Tem momentos que fico a imaginar que Conquista, com seus 350 mil habitantes, é um paraíso para esses últimos. A impressão que se tem é que aqui tudo é grande, como se fala da cidade de Itu, em São Paulo. Na verdade, a coisa não é assim. Tem um bom serviço de saneamento, mas ainda muita coisa a concluir, com inúmeros bairros e ruas no chão batido. Tem um povo um tanto egoísta que precisa pensar mais no coletivo.
Quero aqui dizer que conheço bem Conquista desde sua história e origens (a maioria desconhece), sua evolução econômica da pecuária, do comércio, da indústria, da política ao crescimento na educação de nível superior que foi um marco de desenvolvimento a partir do final dos anos 90 ao início dos anos 2000. Seus maiores problemas sempre foram a deficiência na infraestrutura (mobilidade urbana) e a escassez de água (racionamentos).
Quanto a fome, não tem muita coisa de diferente do resto do Brasil. Aqui, a desigualdade talvez seja mais acentuada. A riqueza é mais concentrada. Conquista tem um cinturão de pobreza que está situado na encosta da Serra do Periperi, que cresceu de uma forma desordenada a partir dos anos 60 com a vinda da BR-116 (Rio-Bahia). Aproveitaram essa construção para depredar a Serra do Periperi até meados dos anos 90 quando o local foi tombado no Governo de José Pedral.
Sobre essa questão da Serra, da qual sempre fui um crítico que desagradou muita gente, ao ponto de não olhar para minha cara, tenho um trabalho minucioso sobre sua história, plantas nativas, seu subsolo de água, visões de estrangeiros que aqui aportaram e, especialmente, a especulação gananciosa do setor imobiliário. A Serra tinha inúmeras nascentes que foram simplesmente aterradas e extintas pelas escavações na retirada de pedras e areias.
O poder público das administrações passadas foram os maiores culpados pela destruição do meio ambiente da Serra, que ainda não é bem cuidada como deveria ser.
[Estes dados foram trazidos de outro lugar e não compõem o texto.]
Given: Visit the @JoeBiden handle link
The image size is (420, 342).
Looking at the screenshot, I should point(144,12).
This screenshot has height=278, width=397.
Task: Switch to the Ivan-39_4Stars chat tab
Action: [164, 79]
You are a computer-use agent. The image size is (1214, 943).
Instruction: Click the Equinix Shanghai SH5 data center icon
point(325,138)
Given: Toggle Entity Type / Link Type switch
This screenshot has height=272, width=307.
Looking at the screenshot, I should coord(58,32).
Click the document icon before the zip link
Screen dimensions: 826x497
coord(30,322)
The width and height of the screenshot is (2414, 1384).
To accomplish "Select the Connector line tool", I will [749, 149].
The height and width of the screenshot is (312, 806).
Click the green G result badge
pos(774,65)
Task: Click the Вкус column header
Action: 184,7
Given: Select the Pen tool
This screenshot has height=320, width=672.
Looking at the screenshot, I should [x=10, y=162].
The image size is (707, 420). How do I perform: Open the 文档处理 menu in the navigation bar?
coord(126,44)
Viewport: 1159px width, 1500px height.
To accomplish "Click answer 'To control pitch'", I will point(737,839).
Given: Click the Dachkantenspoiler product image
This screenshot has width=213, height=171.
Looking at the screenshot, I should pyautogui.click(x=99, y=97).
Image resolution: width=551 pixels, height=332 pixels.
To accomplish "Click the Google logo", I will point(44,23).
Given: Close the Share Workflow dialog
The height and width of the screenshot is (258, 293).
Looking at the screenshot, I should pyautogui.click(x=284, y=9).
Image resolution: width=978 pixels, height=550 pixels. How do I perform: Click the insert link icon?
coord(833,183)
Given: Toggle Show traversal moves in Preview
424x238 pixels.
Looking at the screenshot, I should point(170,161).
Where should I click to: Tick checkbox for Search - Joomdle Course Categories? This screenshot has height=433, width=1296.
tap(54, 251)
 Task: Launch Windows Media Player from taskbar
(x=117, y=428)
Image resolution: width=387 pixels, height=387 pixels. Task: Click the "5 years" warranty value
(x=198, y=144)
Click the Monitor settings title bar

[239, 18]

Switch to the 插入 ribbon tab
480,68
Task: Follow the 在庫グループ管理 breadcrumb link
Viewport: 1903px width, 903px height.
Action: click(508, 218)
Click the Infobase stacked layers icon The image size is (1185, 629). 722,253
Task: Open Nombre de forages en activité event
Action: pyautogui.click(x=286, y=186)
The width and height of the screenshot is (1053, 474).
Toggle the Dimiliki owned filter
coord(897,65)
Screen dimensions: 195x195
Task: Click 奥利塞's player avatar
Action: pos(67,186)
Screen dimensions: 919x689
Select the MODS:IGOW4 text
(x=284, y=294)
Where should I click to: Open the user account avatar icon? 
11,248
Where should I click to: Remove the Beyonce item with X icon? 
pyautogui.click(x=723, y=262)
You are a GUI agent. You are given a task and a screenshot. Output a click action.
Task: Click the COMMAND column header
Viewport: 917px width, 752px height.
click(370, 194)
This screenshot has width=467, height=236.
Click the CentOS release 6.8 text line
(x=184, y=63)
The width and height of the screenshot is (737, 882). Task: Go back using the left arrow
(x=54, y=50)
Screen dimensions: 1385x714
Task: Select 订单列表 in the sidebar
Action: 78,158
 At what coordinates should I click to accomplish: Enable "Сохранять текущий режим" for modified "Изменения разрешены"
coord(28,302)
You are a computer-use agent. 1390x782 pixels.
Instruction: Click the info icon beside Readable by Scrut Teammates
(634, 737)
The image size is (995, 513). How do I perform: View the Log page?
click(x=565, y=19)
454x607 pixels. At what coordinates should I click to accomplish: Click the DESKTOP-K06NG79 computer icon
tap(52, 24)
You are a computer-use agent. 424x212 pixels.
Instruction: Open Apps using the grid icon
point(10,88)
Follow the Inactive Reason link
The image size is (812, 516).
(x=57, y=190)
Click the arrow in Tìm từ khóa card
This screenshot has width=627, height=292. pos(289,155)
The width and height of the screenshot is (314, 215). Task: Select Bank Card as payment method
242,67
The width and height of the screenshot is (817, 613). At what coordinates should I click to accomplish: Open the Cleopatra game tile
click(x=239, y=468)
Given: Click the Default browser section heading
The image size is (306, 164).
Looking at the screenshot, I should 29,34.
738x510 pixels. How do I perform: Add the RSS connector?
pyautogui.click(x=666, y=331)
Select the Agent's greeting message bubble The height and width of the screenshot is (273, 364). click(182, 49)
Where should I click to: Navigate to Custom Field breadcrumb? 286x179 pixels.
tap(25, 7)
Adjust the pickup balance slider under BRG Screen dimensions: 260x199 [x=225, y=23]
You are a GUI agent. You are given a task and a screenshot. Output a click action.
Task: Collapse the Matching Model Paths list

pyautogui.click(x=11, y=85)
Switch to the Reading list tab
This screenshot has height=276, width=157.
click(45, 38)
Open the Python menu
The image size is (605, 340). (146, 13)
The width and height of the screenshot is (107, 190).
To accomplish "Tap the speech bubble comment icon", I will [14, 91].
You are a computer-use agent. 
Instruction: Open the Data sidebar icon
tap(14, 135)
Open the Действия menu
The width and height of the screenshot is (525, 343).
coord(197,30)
A Mata do Poço Escuro permanece sofrendo com a ação desordenada do homem que nela joga lixo e outros objetos que impactam o meio ambiente.
Visitar a Mata num final de semana é um perigo porque não tem nenhuma segurança. O rio Verruga foi aterrado, e onde está aberto, é um esgoto, uma fedentina que ninguém suporta. Mostrar esse lado é mais que um dever da mídia, embora muitos meios de comunicação preferem sobreviver na base do Ctrl “C” e do Ctrl “V,” do recortar e copiar, ou ficar passando matérias nacionais requentadas, sem o foco principal no regional. Seja rádio, televisão, jornal ou blog, queremos notícias locais da nossa terra.
Não é nenhum exagero dizer que Conquista tem um bom clima (ameno), um índice de crescimento da construção dos mais altos do Norte e Nordeste e boa qualidade de vida para se morar, mas longe de ser um paraíso por onde o mapa da fome passou por fora. Isso é um absurdo e ignorar as periferias dos bairros Pedrinhas, Panorama, Nossa Senhora Aparecida, Bruno Bacelar, Miro Cairo e tantos outros.
O número de pedintes nas ruas está aí que comprova a miséria, bem como as filas penosas nas portas dos bancos para receber o auxílio do governo federal, que não dá para quase nada. Conquista, como os mais de cinco mil municípios brasileiros, é carente na educação, na saúde e na cultura, sem falar na monstruosa informalidade do desemprego. Nem tanto chapa branca, nem tanto elogiosa que escolhe ficar nos achismos de empresários e entes do poder executivo e legislativo.